Et la saison 2 de Matlock ?

La saison 1 se clôture sur plusieurs fils narratifs en suspens qui promettent une saison 2 riche en rebondissements. Sans entrer dans les détails pour éviter les spoilers, disons simplement que la véritable identité du père biologique d’Alfie sera au cœur des premiers épisodes, tout comme l’avancement de l’enquête sur Wellbrexa. Les relations entre Olympia et Julian devraient également évoluer, après une première saison tumultueuse. L’ajout de Justina Machado au casting en récurrent (dans le rôle d’une ex-femme de Senior) laisse présager de nouvelles dynamiques intéressantes.

La grande question demeure : combien de temps Matty pourra-t-elle maintenir sa couverture ? La série devra trouver un équilibre entre faire durer le suspense et éviter de frustrer le spectateur. Le risque serait de tomber dans la répétition ou de faire traîner artificiellement la révélation finale. Mais avec Jennie Snyder Urman aux commandes, qui a prouvé sur Jane the Virgin sa capacité à gérer des intrigues complexes sur la durée, on peut rester optimiste.

Beau Bridges joue Senior
Beau Bridges joue Senior

Un divertissement de qualité porté par une immense actrice

Au final, cette première saison de Matlock remplit son contrat : offrir un divertissement intelligent et émotionnellement satisfaisant. La série n’est pas parfaite, loin s’en faut, mais elle bénéficie d’un atout majeur : Kathy Bates, qui porte littéralement chaque scène sur ses épaules avec un charisme et une finesse d’interprétation remarquables. Son jeu en demi-teinte, oscillant constamment entre vulnérabilité affichée et détermination cachée, élève ce qui aurait pu n’être qu’un reboot alimentaire au rang de série addictive.

Le concept méta-narratif fonctionne, l’équilibre entre procédures judiciaires et arc narratif long terme est globalement bien géré, et les thématiques abordées (crise des opioïdes, invisibilité des femmes âgées, corruption dans les grandes firmes) donnent de la substance à l’ensemble.
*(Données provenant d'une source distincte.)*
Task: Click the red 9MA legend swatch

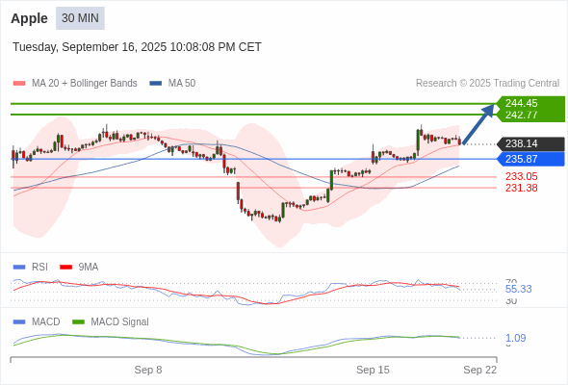Action: coord(65,268)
Certes, l’écriture connaît des baisses de régime, certains personnages secondaires mériteraient plus d’attention, et le ton oscille parfois maladroitement entre comédie et drame. Mais ces défauts n’empêchent pas la série d’être une réussite.

Matlock 2024 parvient à rendre hommage à son illustre prédécesseur tout en proposant quelque chose de différent et de contemporain. C’est exactement ce qu’on attend d’un bon reboot : respecter l’héritage sans se laisser étouffer par lui. Et avec Kathy Bates aux commandes, armée de son sourire malicieux et de son regard perçant, on a hâte de voir jusqu’où cette « Matty » Matlock nous emmènera dans les prochaines saisons.